== Passage ==

Therefore, a need exists for a new and improved sustainable enhanced oil
recovery of heavy
oil that can be used for producing hydrocarbons from a heavy oil formation or
reservoir using in situ
steam and carbon dioxide generation. In this regard, the present technology
substantially fulfills
this need. In this respect, the SEOR according to the present technology
substantially departs from
the conventional concepts and designs of the prior art, and in doing so
provides an apparatus
primarily developed for the purpose of producing hydrocarbons from a heavy oil
formation or
reservoir using in situ steam and carbon dioxide generation.
SUMMARY OF THE INVENTION
In view of the foregoing disadvantages inherent in the known types of CHOP,
SEGD and/or
SAGD systems and methods now present in the prior art, the present technology
provides an
improved sustainable enhanced oil recovery of heavy oil, and overcomes the
above-mentioned
disadvantages and drawbacks of the prior art. As such, the general purpose of
the present
technology, which will be described subsequently in greater detail, is to
provide a new and
improved sustainable enhanced oil recovery of heavy oil and method which has
all the advantages
of the prior art mentioned heretofore and many novel features that result in a
sustainable enhanced
oil recovery of heavy oil which is not anticipated, rendered obvious,
suggested, or even implied by
the prior art, either alone or in any combination thereof.

===

[Given problem 1]:
Write out the rows verbatim, starting with the line containing "Hands4E (658, 1366)" and continuing through the end of the rows, with both ends included. Omit the pictures from your answer.
The passage on heavy oil recovery and the rows that follow it have no connection to each other.

== Data provided ==

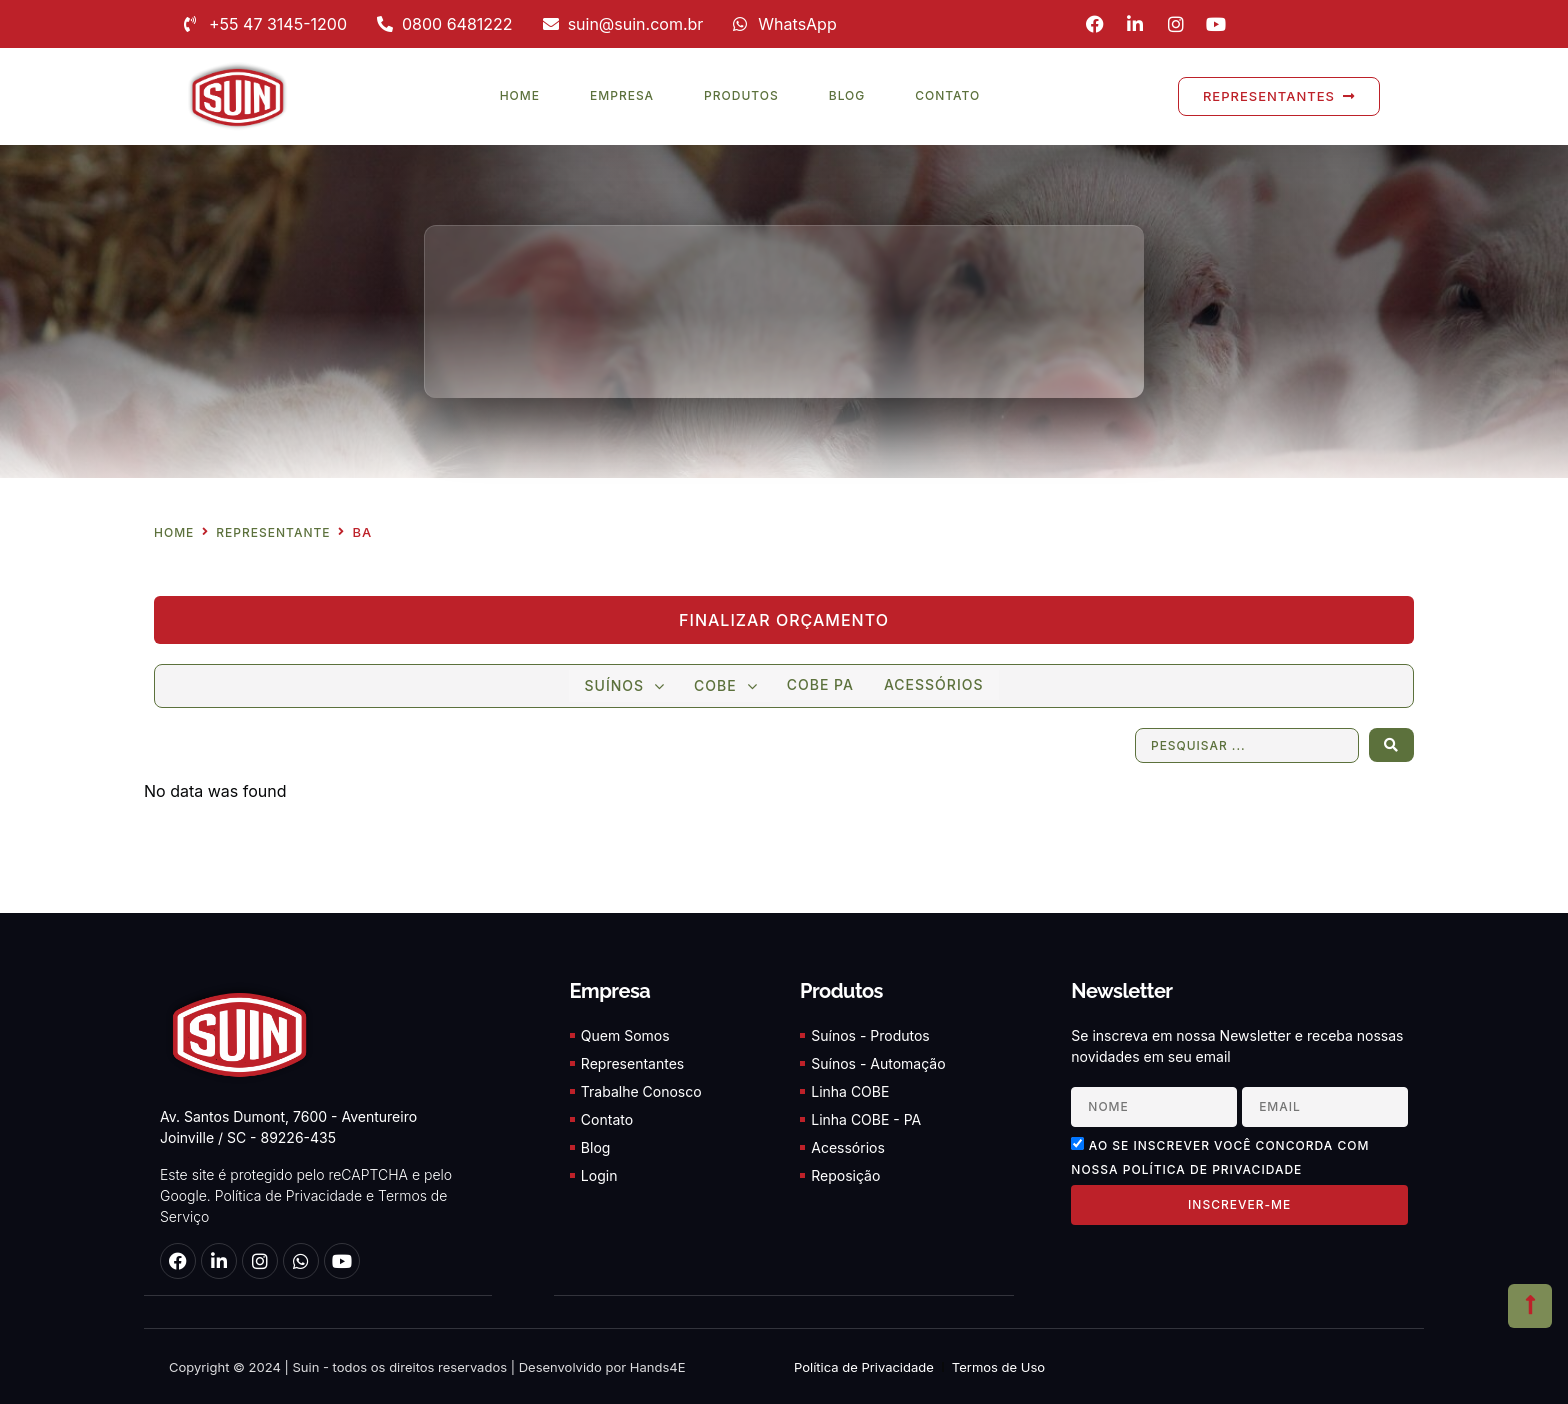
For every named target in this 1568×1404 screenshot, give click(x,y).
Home (520, 95)
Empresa (622, 95)
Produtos (741, 95)
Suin (304, 1366)
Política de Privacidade (288, 1195)
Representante (273, 533)
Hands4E (658, 1366)
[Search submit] (1391, 745)
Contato (947, 95)
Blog (847, 95)
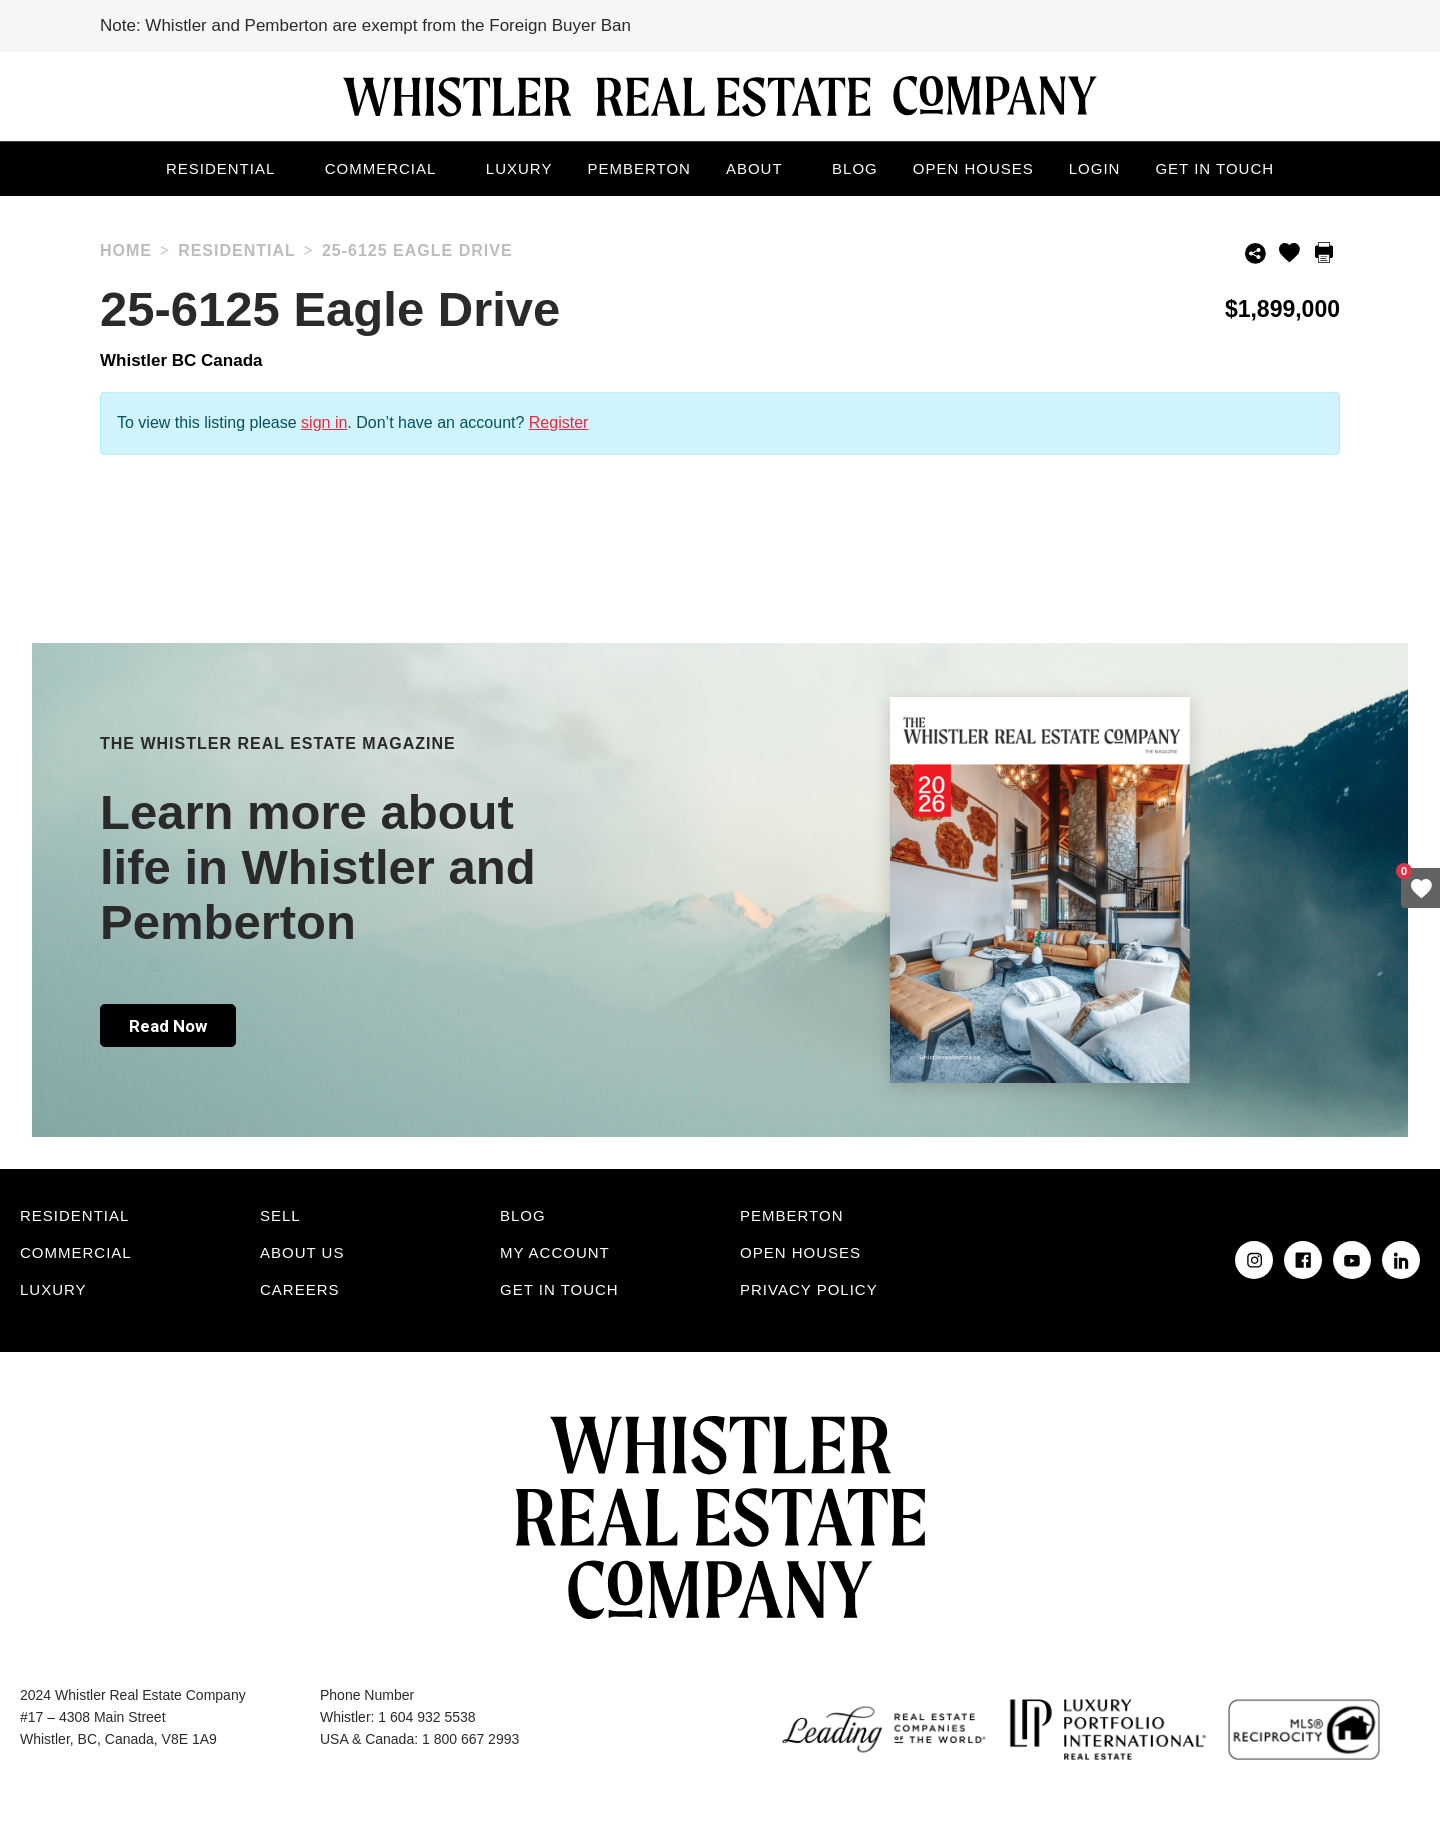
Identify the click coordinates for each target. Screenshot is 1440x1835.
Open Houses (973, 168)
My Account (555, 1252)
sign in (324, 422)
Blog (855, 168)
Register (559, 422)
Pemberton (638, 168)
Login (1095, 168)
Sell (280, 1215)
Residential (220, 168)
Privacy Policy (809, 1289)
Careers (300, 1289)
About (754, 168)
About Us (302, 1252)
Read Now (168, 1026)
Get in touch (1214, 168)
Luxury (519, 168)
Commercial (381, 168)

===

[Given problem 2]:
From the passage on heavy oil recovery, copy verbatim the part that opens with the words containing "Therefore, a need" and closes with "situ steam and carbon dioxide generation.".

[Written answer 1]:
Hands4E (658, 1366)
[Search submit] (1391, 745)
Contato (947, 95)
Blog (847, 95)
Identify the click coordinates for each target. Screenshot is 1440x1835.
Open Houses (973, 168)
My Account (555, 1252)
sign in (324, 422)
Blog (855, 168)
Register (559, 422)
Pemberton (638, 168)
Login (1095, 168)
Sell (280, 1215)
Residential (220, 168)
Privacy Policy (809, 1289)
Careers (300, 1289)
About (754, 168)
About Us (302, 1252)
Read Now (168, 1026)
Get in touch (1214, 168)
Luxury (519, 168)
Commercial (381, 168)

[Written answer 2]:
Therefore, a need exists for a new and improved sustainable enhanced oil
recovery of heavy
oil that can be used for producing hydrocarbons from a heavy oil formation or
reservoir using in situ
steam and carbon dioxide generation. In this regard, the present technology
substantially fulfills
this need. In this respect, the SEOR according to the present technology
substantially departs from
the conventional concepts and designs of the prior art, and in doing so
provides an apparatus
primarily developed for the purpose of producing hydrocarbons from a heavy oil
formation or
reservoir using in situ steam and carbon dioxide generation.